Taking notes is a serious business. While I'm not your typical person journaling everything they see or hear, I write a lot whether it be articles, documentation or code. All of those require an optimised workflow for capturing the ideas, refining them, and finally shaping them to actual distributable fruits of thought.
In the past, I've experimented with various note-taking techniques. I began scribbling into old good text files on a hard disk with Notepad++ -- those were the days. It worked solidly, and I only resorted to switching my text editor between Vim, Sublime Text, Atom, and VS Code. However, soon, I came across the need to view my notes on the phone, and the bad experience of synchronising simple documents via Dropbox and Google Drive drove me to my current workflow, fortunately.
Too long, didn't read? In brief, I jot down thoughts onto a paper tablet, transfer them to Notion, proofread them in Grammarly, and save the resulting products as finely organised as text files.
Capturing the Ideas
Whenever ideas worth keeping start to pour in, I grab my Remarkable 2 paper tablet and retreat into a peaceful corner to capture them.
The handwriting experience with Remarkable is precisely like with paper, if not even better. The pen reacts to different angles and pressures like a real one, and you never have to worry about the dried ink or sharpening. I can use a collection of different pens (fine-liner, ballpoint, mechanical pencil, and calligraphy pen mostly) and the eraser without changing the physical tool in my hand. On the hindsight, I should have bought the more expensive Remarkable pen that has the eraser equipped on the opposite end. Opening the sidebar menu and switching between the eraser and the pen is not too cumbersome, though.
Within Remarkable's filesystem, I've created folders for all the significant projects, and mostly I'm using a standard notebook with horizontal lines for writing down thoughts. At this stage, everything is an unrefined, unfiltered downpour of my mental stream.
Remarkable is also an ideal device for reading and editing PDFs. I don't meddle much in the world of academic research. Thus I haven't used that particular feature much. Nevertheless, it shines in signing documents which for certain people still seems to be the way despite living in an era of digital signatures.
One of Remarkable's rare downsides is its export feature, which currently only allows me to email the text to myself. These emails also often end up in my spam folder if I'm using my work email, but let's blame Google for that. It would be useful to launch the desktop app, convert the handwritten text to digital, and copy it to my clipboard. Exporting drawings in PDF or PNG formats, however, works well enough when I need it.
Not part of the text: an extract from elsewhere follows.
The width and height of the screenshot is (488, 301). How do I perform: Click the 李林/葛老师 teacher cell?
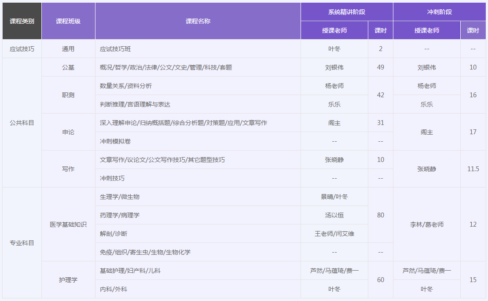pos(426,224)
After exporting the rough notes, it's time to start refining them digitally.
Digital Refinement
Notion is an excellent tool for carrying around a personal wiki. Be warned that it requires some level of organising your workspace, but nothing that I couldn't handle.
Inside my Notion workspace, I have multiple projects as individual pages. Within those pages, I have small databases where each row represents a note. This makes it easy for me to find content, although usually, I resort to the Quick Search feature (Cmd/Ctrl + P
) to get around.
After pasting the rough notes from email to Notion, the process is as simple as converting bullet points to entire paragraphs, adding links, improving formatting. With this crucial step, I ensure the raw blob becomes closer to a readable document.
Shaping the End Result
However, Notion is not the be all end all of my drafting process. From there, I copy and paste to Grammarly for proofreading.
I have a paid Grammarly subscription which not only corrects my mistakes but helpfully teaches me to write better sentences. It's a golden tool for everyone who is not a native English speaker. Even if you are, it gives you priceless tips for adjusting your writing and tone to different audiences. For critical documents, I should consult a human proofreader, but most of the time, simple automation works best.
Besides source code, the vast majority of my writing is either in documentation or articles. What is common with them is that everything is stored as Markdown files in version control. At this stage, I rarely edit the files anymore, but there are useful Markdown extensions for VS Code if the need arises.
I strongly advocate storing all meaningful descriptions, decisions, and instructions next to your source code for developers.
Nik Begley wrote a fantastic post titled Confluence Is Where Documentation Goes To Die. Storing your written content in an external WYSIWYG (what you see is what you get) system outside everyday workflows is a guaranteed cause of the content's premature death. That's why I don't store the final editions of my text in Notion, either. Instead, my blog articles are in my blog's repository and documentation next to the source code it's describing. This is the way.
One Tool, One Responsibility
I'm fond of workflows where each tool has a single concrete responsibility. When it comes to my note-taking pipeline, Remarkable, Notion, Grammarly, and VS Code all have a distinct role where they shine and won't overlap each other.
Previously I tried coping with fewer tools which effectively bloated my workflow and decreased my productivity. For instance, VS Code can perform a great many things, but taking notes, drafting them to real text, and proofreading in the same application would strip me of the possibility to look at my work from different perspectives in different applications, which is more important than speed. Hats off to you who can coordinate your entire work inside one Emacs buffer, though.
Your workflow may vary. Now go and write great things.